* _WORK REQUEST_
Beginning with the first line below, please repeat the material exactly, ending with the line that includes "Given: Click the 基于".

* * *

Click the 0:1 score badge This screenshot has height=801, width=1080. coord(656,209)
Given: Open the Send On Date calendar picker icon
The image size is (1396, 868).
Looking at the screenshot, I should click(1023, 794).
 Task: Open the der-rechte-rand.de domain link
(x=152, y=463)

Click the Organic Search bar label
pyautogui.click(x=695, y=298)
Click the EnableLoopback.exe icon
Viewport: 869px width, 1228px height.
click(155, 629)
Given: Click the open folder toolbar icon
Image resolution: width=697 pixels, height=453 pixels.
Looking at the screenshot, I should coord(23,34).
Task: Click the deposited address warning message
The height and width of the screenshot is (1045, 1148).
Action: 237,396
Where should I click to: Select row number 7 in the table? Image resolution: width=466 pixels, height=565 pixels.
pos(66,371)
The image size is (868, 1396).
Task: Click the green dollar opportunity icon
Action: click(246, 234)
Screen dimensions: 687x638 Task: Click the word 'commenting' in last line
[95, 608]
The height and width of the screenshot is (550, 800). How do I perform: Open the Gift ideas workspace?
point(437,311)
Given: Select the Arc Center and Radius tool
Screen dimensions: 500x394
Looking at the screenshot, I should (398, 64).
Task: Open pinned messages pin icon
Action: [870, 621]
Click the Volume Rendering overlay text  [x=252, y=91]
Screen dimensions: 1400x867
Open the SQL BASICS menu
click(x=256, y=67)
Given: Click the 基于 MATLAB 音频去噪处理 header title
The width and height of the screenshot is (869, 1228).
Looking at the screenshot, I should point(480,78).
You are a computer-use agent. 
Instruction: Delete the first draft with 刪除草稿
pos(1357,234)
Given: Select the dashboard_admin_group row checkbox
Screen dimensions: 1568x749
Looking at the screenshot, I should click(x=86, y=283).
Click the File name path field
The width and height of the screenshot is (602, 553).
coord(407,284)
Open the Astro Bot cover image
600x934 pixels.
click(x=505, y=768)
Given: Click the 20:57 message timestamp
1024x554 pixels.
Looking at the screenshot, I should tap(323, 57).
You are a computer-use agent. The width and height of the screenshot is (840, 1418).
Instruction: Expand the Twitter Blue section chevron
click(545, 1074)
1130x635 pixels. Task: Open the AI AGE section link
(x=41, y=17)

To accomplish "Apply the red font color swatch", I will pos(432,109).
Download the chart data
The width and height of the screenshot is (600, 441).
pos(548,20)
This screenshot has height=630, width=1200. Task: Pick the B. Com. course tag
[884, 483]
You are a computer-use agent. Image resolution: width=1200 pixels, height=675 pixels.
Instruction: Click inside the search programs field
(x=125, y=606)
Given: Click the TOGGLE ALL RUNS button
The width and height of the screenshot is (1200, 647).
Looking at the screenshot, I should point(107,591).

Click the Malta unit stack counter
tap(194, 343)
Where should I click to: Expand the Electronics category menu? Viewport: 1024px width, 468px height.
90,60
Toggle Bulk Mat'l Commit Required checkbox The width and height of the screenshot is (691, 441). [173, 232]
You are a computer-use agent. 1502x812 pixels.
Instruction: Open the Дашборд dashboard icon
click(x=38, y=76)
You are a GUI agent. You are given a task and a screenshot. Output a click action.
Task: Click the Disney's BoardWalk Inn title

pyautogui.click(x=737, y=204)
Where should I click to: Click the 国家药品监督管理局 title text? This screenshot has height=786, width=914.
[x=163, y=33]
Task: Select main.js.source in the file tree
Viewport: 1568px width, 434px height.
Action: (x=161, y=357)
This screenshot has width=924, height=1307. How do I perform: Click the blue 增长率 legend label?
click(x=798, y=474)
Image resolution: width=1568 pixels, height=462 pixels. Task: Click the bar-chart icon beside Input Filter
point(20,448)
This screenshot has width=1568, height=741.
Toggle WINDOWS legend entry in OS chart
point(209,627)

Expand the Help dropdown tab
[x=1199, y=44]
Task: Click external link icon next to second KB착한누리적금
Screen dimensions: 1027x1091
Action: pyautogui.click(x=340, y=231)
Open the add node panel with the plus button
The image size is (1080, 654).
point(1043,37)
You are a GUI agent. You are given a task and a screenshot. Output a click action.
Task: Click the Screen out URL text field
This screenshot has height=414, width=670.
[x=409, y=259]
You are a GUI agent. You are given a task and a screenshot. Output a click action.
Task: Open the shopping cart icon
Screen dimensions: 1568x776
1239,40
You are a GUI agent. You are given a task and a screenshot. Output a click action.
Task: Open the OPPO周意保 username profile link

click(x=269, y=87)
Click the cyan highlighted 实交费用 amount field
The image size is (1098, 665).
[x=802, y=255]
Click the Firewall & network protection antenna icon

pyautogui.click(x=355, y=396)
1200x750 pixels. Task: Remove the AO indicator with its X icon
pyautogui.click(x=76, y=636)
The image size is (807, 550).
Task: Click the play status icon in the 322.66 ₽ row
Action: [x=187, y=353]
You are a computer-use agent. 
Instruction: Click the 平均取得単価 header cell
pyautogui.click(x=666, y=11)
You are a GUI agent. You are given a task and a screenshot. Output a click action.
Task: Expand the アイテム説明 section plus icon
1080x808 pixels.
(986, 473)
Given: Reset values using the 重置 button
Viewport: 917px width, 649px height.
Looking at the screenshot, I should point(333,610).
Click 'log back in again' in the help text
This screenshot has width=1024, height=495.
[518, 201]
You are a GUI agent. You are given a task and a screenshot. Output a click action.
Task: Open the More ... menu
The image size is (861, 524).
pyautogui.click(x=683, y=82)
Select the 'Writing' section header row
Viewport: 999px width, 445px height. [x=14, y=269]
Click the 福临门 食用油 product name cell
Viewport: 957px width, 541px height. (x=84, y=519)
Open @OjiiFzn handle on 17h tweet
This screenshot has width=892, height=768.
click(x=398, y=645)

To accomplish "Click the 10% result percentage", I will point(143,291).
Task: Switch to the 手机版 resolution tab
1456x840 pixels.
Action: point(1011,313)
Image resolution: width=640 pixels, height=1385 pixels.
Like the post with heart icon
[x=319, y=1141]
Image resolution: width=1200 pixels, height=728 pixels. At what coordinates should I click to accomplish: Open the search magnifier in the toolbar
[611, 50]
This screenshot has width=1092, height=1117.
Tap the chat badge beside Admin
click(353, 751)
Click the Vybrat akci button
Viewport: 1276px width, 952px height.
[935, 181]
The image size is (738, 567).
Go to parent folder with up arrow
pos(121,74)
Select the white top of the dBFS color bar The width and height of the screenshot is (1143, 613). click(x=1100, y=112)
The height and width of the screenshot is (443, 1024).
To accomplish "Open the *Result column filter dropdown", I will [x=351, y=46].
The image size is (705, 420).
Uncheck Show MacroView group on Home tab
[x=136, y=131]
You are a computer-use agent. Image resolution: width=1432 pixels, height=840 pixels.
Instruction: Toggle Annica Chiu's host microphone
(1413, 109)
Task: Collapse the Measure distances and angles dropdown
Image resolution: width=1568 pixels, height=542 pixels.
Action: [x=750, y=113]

* * *

* _TASK SOLUTION_
Click the 0:1 score badge This screenshot has height=801, width=1080. coord(656,209)
Given: Open the Send On Date calendar picker icon
The image size is (1396, 868).
Looking at the screenshot, I should click(1023, 794).
 Task: Open the der-rechte-rand.de domain link
(x=152, y=463)

Click the Organic Search bar label
pyautogui.click(x=695, y=298)
Click the EnableLoopback.exe icon
Viewport: 869px width, 1228px height.
click(155, 629)
Given: Click the open folder toolbar icon
Image resolution: width=697 pixels, height=453 pixels.
Looking at the screenshot, I should coord(23,34).
Task: Click the deposited address warning message
The height and width of the screenshot is (1045, 1148).
Action: 237,396
Where should I click to: Select row number 7 in the table? Image resolution: width=466 pixels, height=565 pixels.
pos(66,371)
The image size is (868, 1396).
Task: Click the green dollar opportunity icon
Action: click(246, 234)
Screen dimensions: 687x638 Task: Click the word 'commenting' in last line
[95, 608]
The height and width of the screenshot is (550, 800). How do I perform: Open the Gift ideas workspace?
point(437,311)
Given: Select the Arc Center and Radius tool
Screen dimensions: 500x394
Looking at the screenshot, I should (398, 64).
Task: Open pinned messages pin icon
Action: [870, 621]
Click the Volume Rendering overlay text  [x=252, y=91]
Screen dimensions: 1400x867
Open the SQL BASICS menu
click(x=256, y=67)
Given: Click the 基于 MATLAB 音频去噪处理 header title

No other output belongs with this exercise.